No, even in a given period of time, Nokia's sales are far greater, about an order of magnitude in fact. But let me guess, you've redefined "sales numbers" to mean something other than what it usually means.
Its rather retarded to compare a 4 year old product line to a 40 year old product line and use the word 'scale' so loosely.
Right, so if you concede that the 40 year old product line must be much better, why do we hear nothing about the Iphone?
These people aren't saying "Well the Iphone is nowhere near as good as Nokia, but hey, it's not bad considering it's only Apple"! They're claiming that the Iphone is the best ever. Claiming that by "best" you mean "not the best, but they would be if they'd been doing it as long, honest" makes no sense.

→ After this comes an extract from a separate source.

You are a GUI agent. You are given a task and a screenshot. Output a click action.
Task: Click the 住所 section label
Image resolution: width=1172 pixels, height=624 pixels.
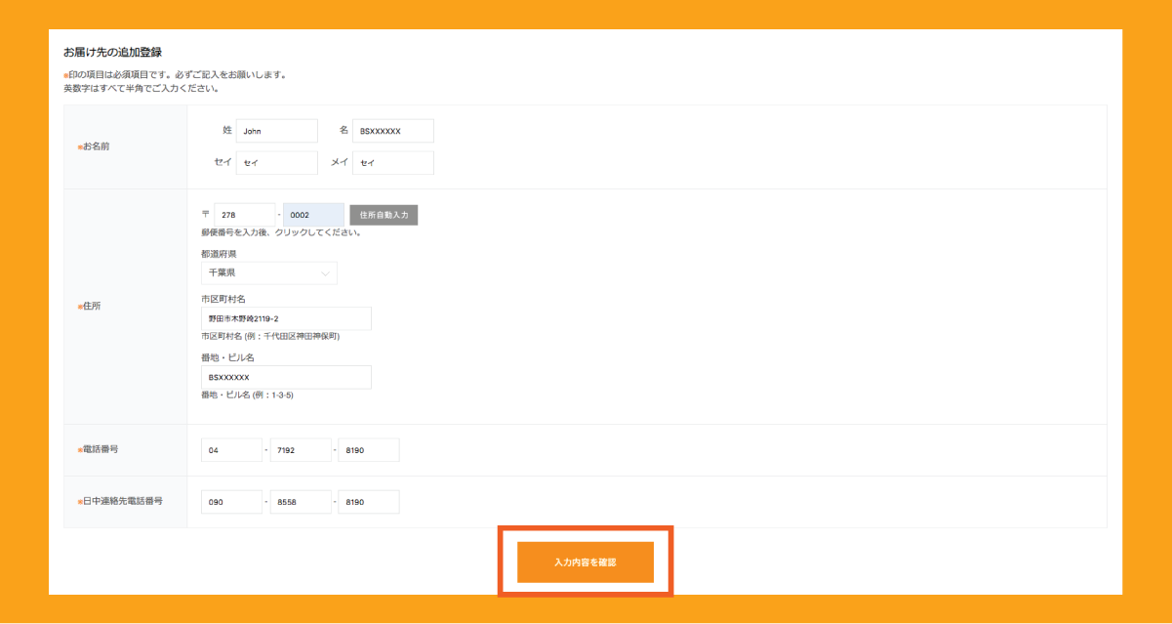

That's not true. Look at a video that shows camera work on any TV show made in the 50s or 60s. You can see that the cameras being used have monitors on board that give them a preview of the output of the camera, which is what allows them to set up, prior to being committed to recording by the control room. Electronic preview of image(s) prior to recording. It's obvious. It's so obvious they had it figured out half a century ago. As to which button does it, or if it is digital in nature somewhere along the path... feh. Still bloody obvious.
For that matter, ham radio SSTV units (ie ROBOT 400 by ROBOT inc.) have had digital camera preview displays since (at least) 1976. You could preview on the monitor, you could shoot into ram and not commit, etc. Again, as soon as you have a camera that makes recordings of any type, the idea of "preview" is so bloody obvious it's almost painful.
These patents are ludicrous.
I've fallen off your lawn, and I can't get up.
Retarded would be looking at 4 decades of mobile telephony history, of which Nokia is major part, as a 40 year old product line and disregarding that Apple entered only at convenient moment for them; and mainly into a small segment of total market, made ready for Apple by castration of phones and lax concept of "affordable". But it's very interesting how you perceive long standing dedication of Nokia to provide communication equipment to people as somehow lessening their success...
(how is domination started with Apple II going along? What, Apple pissed away their advantage, their early start?)
Ah, and there's another fantasy with sales numbers. All the while only one model from Nokia, 1100, sold more, during its much shorter presence on the market, than all iPods combined. It is the most popular single consumer electronics device in history. BTW, Nokia is by far the biggest manufacturer of portable audio players in the world (shipping more units annually than Apple has ever produced). Probably even flashlights, too... (since a portion of their most popular phones include a LED one)
While Apple sold 30 million phones in those 4 years (and they don't seem to really want selling orders of magnitude more, perhaps preferring a world in which communication is a luxury), Nokia sold a billion in the last 2 years + one quarter. It is greatly responsible, among others, for the fact that while a year ago there were 3 billion mobile subscribers, now there are around 4.6 billion. You're a slime not thinking about the future of humanity if you think that's not monumental, far above anything Apple has done lately (they did similar things at the beginning, popularizing the concept of personal computer; and even then their scale was nowhere nearby what Nokia is doing)
PS. I also value that Nokia maintains R&D centers throughout the world and that most of their manufacturing plants are NOT in China.